Charlton Athletic Women's Football Club (CAWFC) play in the . Founded in 1991 as Bromley Borough, later under the name Croydon Women's F.C., between 2000–2007 as Charlton Athletic, the club was one of the most successful women's teams in England. 

After the parent club's relegation from the Premier League, the women's team was controversially disbanded in the summer of 2007, causing almost all of the senior squad to depart, although later a rescue sponsorship package was formed allowing the women's set up to continue. 

CAWFC won the FA Women's Premier League Southern Division title in 2017–18. On 27 May 2018, they beat Northern Division champions Blackburn Rovers Ladies FC 2–1 in a play-off final at Bramall Lane, Sheffield, and thus gained promotion to the FA Women's Championship, the second tier of women's football, for the season 2018–19.

History

Bromley Borough
The team was formed in 1991 as Bromley Borough by disaffected members of Millwall Lionesses' WFA Cup winning squad.

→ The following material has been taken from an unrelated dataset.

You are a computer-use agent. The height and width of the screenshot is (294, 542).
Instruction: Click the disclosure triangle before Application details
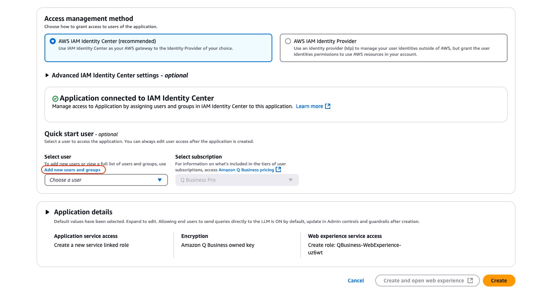48,212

The team broke up in the aftermath of that success Hope Powell moved with team mate Sue Law to form a new club. They were initially led by Richard Hall with the support of Dan "Le Phyz" Kane. Beginning in the South East Counties League, the club quickly progressed through the divisions. After adding England player Brenda Sempare in 1992, Bromley Borough won all 16 matches in the South East Counties League Division One, scoring 142 goals in the process. The team also reached the semi final of the Women's FA Cup, where they lost 2–0 to treble-winning Arsenal.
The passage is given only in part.